#### [YOUR INSTRUCTIONS]
When the line containing "Collapse the voucher_0358680882 node" appears in the entries below, begin printing there and stop after the line containing "Given: Click the bullet"; print each of those lines exactly and no other line.

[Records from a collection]

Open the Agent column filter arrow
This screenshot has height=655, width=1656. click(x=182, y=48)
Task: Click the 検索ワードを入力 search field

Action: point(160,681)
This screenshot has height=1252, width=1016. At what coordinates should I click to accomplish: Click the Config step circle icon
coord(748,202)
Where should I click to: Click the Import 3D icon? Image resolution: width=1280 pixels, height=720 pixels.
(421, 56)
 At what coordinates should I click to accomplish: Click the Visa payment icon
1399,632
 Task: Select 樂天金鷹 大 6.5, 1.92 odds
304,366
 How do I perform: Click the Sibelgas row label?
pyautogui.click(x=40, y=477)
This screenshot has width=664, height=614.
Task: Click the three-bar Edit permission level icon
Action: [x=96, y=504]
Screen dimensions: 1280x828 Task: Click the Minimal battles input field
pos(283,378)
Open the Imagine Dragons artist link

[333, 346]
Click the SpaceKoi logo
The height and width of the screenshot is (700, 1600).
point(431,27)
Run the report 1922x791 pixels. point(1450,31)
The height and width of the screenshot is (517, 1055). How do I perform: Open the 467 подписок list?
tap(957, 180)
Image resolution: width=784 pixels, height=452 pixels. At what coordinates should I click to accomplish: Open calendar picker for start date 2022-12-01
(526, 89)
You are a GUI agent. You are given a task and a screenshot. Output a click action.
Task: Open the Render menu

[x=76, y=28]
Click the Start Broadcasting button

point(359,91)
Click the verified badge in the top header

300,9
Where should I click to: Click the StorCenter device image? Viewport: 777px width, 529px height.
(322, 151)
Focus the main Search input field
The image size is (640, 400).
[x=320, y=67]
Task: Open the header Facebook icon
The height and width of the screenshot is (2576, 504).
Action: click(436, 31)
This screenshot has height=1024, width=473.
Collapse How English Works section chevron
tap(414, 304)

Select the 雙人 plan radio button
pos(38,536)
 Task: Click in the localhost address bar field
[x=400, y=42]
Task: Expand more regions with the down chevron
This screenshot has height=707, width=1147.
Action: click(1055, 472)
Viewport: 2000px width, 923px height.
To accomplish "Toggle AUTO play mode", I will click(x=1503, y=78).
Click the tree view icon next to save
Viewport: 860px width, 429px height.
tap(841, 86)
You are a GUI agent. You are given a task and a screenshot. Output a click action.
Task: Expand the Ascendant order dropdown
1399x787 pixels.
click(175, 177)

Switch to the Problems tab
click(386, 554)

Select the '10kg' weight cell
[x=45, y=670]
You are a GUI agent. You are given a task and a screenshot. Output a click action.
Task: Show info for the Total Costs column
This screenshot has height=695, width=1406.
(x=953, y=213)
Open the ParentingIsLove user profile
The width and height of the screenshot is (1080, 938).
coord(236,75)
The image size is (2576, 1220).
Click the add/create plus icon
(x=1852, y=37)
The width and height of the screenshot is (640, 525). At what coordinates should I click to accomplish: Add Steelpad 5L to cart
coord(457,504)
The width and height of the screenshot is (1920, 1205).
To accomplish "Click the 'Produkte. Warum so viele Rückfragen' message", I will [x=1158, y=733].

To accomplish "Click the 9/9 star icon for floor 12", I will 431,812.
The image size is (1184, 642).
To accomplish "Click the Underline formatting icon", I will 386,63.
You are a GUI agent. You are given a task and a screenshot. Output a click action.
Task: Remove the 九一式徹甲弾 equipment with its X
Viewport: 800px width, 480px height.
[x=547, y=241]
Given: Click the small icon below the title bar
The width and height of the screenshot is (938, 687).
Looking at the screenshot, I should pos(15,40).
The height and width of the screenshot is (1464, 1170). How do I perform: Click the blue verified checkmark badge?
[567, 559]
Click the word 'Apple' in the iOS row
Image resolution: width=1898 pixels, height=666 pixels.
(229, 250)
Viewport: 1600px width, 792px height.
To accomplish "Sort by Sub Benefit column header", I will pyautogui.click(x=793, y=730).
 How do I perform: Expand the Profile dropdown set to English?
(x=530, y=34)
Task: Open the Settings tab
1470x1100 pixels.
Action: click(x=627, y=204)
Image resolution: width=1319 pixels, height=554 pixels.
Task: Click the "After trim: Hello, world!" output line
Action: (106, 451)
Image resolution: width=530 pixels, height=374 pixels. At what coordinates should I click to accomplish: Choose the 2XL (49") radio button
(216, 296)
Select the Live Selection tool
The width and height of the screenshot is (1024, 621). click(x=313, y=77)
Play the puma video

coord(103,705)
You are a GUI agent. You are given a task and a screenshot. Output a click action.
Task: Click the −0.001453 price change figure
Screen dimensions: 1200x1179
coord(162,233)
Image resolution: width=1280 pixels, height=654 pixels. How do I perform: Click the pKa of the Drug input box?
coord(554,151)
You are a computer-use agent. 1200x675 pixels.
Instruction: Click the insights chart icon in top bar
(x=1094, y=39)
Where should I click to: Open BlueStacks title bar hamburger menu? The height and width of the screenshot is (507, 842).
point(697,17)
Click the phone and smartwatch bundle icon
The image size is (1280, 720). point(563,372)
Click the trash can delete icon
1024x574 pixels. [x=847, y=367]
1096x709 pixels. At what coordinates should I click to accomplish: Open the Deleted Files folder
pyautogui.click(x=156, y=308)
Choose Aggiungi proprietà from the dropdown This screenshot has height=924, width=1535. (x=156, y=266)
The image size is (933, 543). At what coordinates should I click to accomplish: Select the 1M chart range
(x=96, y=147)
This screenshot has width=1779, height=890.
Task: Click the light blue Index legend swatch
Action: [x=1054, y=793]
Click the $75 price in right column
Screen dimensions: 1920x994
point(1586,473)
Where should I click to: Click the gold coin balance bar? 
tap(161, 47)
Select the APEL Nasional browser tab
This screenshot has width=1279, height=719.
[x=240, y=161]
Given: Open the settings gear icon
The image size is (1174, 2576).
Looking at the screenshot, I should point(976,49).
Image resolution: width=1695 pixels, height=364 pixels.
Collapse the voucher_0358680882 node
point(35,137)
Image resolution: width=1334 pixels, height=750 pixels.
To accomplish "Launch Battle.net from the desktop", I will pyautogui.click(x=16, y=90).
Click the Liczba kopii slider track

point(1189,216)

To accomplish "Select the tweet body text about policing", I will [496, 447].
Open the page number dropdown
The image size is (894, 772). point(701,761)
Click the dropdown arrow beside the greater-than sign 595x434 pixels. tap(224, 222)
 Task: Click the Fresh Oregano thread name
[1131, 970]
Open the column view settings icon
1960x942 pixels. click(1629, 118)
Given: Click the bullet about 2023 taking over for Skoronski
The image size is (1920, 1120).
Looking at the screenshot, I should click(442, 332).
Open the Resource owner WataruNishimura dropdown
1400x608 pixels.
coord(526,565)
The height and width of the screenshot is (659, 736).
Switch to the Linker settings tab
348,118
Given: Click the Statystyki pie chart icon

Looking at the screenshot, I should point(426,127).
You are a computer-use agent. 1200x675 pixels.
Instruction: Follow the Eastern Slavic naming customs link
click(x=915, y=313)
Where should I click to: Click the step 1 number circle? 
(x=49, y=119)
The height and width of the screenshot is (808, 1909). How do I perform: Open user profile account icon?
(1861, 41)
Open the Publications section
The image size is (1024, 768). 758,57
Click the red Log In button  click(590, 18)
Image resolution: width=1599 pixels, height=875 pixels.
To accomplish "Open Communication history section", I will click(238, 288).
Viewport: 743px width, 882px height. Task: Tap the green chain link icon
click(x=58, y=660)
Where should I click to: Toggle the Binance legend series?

#### [WRITTEN SOLUTION]
Collapse the voucher_0358680882 node
point(35,137)
Image resolution: width=1334 pixels, height=750 pixels.
To accomplish "Launch Battle.net from the desktop", I will pyautogui.click(x=16, y=90).
Click the Liczba kopii slider track

point(1189,216)

To accomplish "Select the tweet body text about policing", I will [496, 447].
Open the page number dropdown
The image size is (894, 772). point(701,761)
Click the dropdown arrow beside the greater-than sign 595x434 pixels. tap(224, 222)
 Task: Click the Fresh Oregano thread name
[1131, 970]
Open the column view settings icon
1960x942 pixels. click(1629, 118)
Given: Click the bullet about 2023 taking over for Skoronski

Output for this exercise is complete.